Der erste Teil des Buches führt in die Thematik dreidimensionaler Benutzungsschnittstellen und ihrer Interaktionselemente, der sogenannten 3D-Widgets, ein. Mit der Beschreibung von Gestaltungsrichtlinien, Navigations- und Strukturmetaphern sowie einer ausführlichen Systematisierung existierender 3D-Widgets nach ihren Einsatzbereichen soll dem Entwickler die Konzeption dreidimensionaler Anwendungen erleichtert werden.
Der zweite Teil widmet sich der Erstellung dreidimensionaler multimedialer Anwendungen auf der Grundlage einer dokumentzentrierten Komponentenarchitektur. Mit Hilfe eines visuellen 3D-Autorenwerkzeuges ist es nun auch computergrafisch weniger versierten Entwicklern möglich, interaktive 3D-Anwendungen aus wiederverwendbaren, standardisierten Bausteinen zusammenzusetzen. Die aus dem Autorenprozeß resultierenden XML-Dokumente können schließlich in verschiedene 3D-Formate für das World Wide Web transformiert werden.

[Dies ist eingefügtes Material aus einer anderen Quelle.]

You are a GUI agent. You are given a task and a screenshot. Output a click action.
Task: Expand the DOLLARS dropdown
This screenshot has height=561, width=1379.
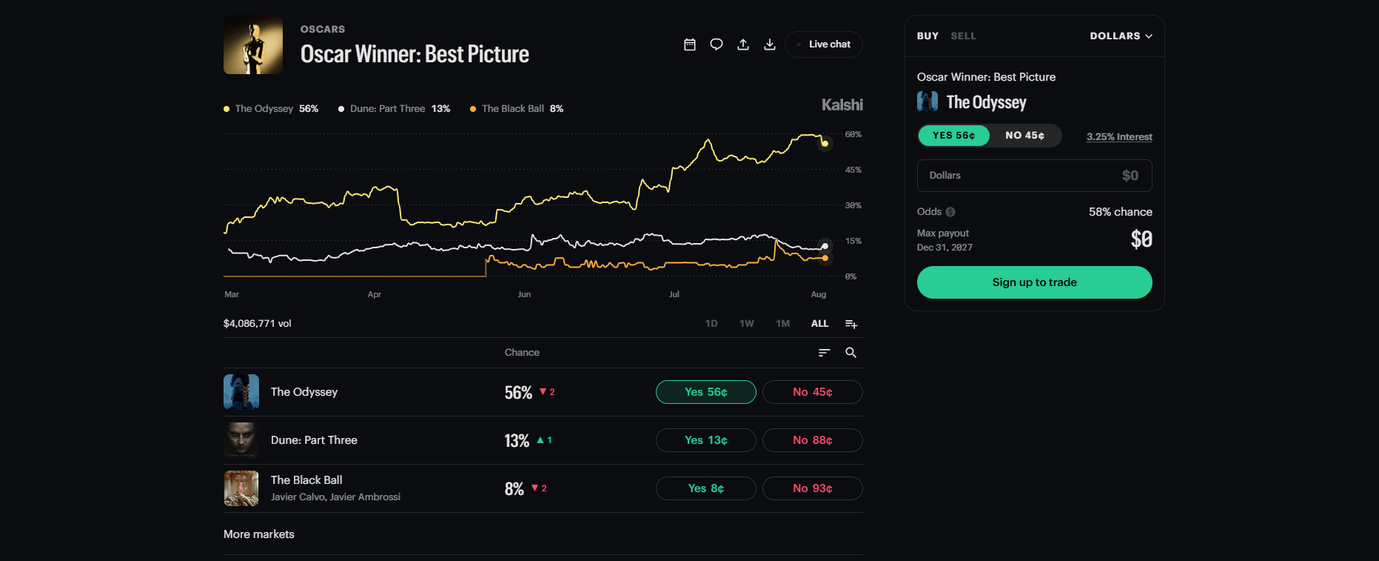pos(1121,36)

Raimund Dachselt, geboren 1971 in Elbingerode (Harz), studierte Informatik an der Technischen Universität Dresden und der University of Glasgow. Schon während des Studiums waren interaktive Computergrafik und Informations¬visualisierung wichtige Interessenschwerpunkte. Im postgradualen Ergänzungsstudiengang Designinformatik an der Burg Giebichenstein, Hoch¬schule für Kunst und Design Halle, entstanden in interdisziplinärer Zusammen¬arbeit VR-Anwendungen mit 3D-Benutzungsschnittstellen. Damit waren wichtige Grundlagen für weitere Arbeiten auf diesem Gebiet gelegt. Seit 1998 ist der Autor als wissenschaftlicher Mitarbeiter am Lehrstuhl für Multimediatechnik der TU Dresden in Forschung und Lehre tätig.